Hand back all of the records exactly as they read.

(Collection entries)
----------

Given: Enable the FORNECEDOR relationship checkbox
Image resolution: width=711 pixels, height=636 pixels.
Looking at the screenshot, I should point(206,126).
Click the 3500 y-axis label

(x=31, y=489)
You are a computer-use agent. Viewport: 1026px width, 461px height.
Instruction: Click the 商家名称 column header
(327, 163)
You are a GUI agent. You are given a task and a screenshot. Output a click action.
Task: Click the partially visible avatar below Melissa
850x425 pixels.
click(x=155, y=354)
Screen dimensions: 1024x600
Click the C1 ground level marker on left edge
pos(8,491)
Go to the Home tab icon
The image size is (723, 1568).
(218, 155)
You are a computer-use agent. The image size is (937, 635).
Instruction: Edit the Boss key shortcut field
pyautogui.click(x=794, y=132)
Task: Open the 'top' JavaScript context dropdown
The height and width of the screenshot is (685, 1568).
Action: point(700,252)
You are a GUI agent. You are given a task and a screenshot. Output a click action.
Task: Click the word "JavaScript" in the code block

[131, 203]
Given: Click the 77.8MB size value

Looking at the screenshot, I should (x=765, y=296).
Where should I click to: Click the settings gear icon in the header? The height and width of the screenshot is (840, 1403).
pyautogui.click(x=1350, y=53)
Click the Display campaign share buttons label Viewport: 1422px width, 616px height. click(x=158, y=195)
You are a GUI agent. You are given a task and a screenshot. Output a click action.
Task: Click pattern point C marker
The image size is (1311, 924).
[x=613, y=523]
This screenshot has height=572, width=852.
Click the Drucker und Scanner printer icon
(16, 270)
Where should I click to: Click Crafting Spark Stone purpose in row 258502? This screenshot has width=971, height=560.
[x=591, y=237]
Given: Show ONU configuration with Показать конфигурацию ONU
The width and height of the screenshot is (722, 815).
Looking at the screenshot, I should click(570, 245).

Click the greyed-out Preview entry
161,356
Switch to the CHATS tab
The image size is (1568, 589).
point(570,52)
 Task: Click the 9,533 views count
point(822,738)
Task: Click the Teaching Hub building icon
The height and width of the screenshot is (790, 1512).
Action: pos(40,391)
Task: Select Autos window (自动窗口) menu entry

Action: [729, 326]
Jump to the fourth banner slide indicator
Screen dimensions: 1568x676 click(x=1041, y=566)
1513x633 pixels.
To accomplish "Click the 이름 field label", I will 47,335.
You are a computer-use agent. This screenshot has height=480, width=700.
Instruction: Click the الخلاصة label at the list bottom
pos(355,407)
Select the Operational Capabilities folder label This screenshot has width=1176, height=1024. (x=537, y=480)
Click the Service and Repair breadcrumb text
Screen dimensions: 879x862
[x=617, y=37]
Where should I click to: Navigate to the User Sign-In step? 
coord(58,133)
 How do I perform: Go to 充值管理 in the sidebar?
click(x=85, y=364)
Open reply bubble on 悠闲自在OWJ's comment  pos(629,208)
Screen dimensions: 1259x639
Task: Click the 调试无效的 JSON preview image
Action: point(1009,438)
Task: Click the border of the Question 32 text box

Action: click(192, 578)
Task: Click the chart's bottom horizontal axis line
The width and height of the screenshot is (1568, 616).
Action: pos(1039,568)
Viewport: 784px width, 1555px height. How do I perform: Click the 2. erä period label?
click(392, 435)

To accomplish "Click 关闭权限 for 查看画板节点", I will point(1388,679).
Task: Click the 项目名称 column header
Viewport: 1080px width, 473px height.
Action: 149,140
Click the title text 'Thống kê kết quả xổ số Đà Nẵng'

----------

▸ The answer
Given: Enable the FORNECEDOR relationship checkbox
Image resolution: width=711 pixels, height=636 pixels.
Looking at the screenshot, I should point(206,126).
Click the 3500 y-axis label

(x=31, y=489)
You are a computer-use agent. Viewport: 1026px width, 461px height.
Instruction: Click the 商家名称 column header
(327, 163)
You are a GUI agent. You are given a task and a screenshot. Output a click action.
Task: Click the partially visible avatar below Melissa
850x425 pixels.
click(x=155, y=354)
Screen dimensions: 1024x600
Click the C1 ground level marker on left edge
pos(8,491)
Go to the Home tab icon
The image size is (723, 1568).
(218, 155)
You are a computer-use agent. The image size is (937, 635).
Instruction: Edit the Boss key shortcut field
pyautogui.click(x=794, y=132)
Task: Open the 'top' JavaScript context dropdown
The height and width of the screenshot is (685, 1568).
Action: point(700,252)
You are a GUI agent. You are given a task and a screenshot. Output a click action.
Task: Click the word "JavaScript" in the code block

[131, 203]
Given: Click the 77.8MB size value

Looking at the screenshot, I should (x=765, y=296).
Where should I click to: Click the settings gear icon in the header? The height and width of the screenshot is (840, 1403).
pyautogui.click(x=1350, y=53)
Click the Display campaign share buttons label Viewport: 1422px width, 616px height. click(x=158, y=195)
You are a GUI agent. You are given a task and a screenshot. Output a click action.
Task: Click pattern point C marker
The image size is (1311, 924).
[x=613, y=523]
This screenshot has height=572, width=852.
Click the Drucker und Scanner printer icon
(16, 270)
Where should I click to: Click Crafting Spark Stone purpose in row 258502? This screenshot has width=971, height=560.
[x=591, y=237]
Given: Show ONU configuration with Показать конфигурацию ONU
The width and height of the screenshot is (722, 815).
Looking at the screenshot, I should click(570, 245).

Click the greyed-out Preview entry
161,356
Switch to the CHATS tab
The image size is (1568, 589).
point(570,52)
 Task: Click the 9,533 views count
point(822,738)
Task: Click the Teaching Hub building icon
The height and width of the screenshot is (790, 1512).
Action: pos(40,391)
Task: Select Autos window (自动窗口) menu entry

Action: [729, 326]
Jump to the fourth banner slide indicator
Screen dimensions: 1568x676 click(x=1041, y=566)
1513x633 pixels.
To accomplish "Click the 이름 field label", I will 47,335.
You are a computer-use agent. This screenshot has height=480, width=700.
Instruction: Click the الخلاصة label at the list bottom
pos(355,407)
Select the Operational Capabilities folder label This screenshot has width=1176, height=1024. (x=537, y=480)
Click the Service and Repair breadcrumb text
Screen dimensions: 879x862
[x=617, y=37]
Where should I click to: Navigate to the User Sign-In step? 
coord(58,133)
 How do I perform: Go to 充值管理 in the sidebar?
click(x=85, y=364)
Open reply bubble on 悠闲自在OWJ's comment  pos(629,208)
Screen dimensions: 1259x639
Task: Click the 调试无效的 JSON preview image
Action: point(1009,438)
Task: Click the border of the Question 32 text box

Action: click(192, 578)
Task: Click the chart's bottom horizontal axis line
The width and height of the screenshot is (1568, 616).
Action: pos(1039,568)
Viewport: 784px width, 1555px height. How do I perform: Click the 2. erä period label?
click(392, 435)

To accomplish "Click 关闭权限 for 查看画板节点", I will point(1388,679).
Task: Click the 项目名称 column header
Viewport: 1080px width, 473px height.
Action: 149,140
Click the title text 'Thống kê kết quả xổ số Đà Nẵng'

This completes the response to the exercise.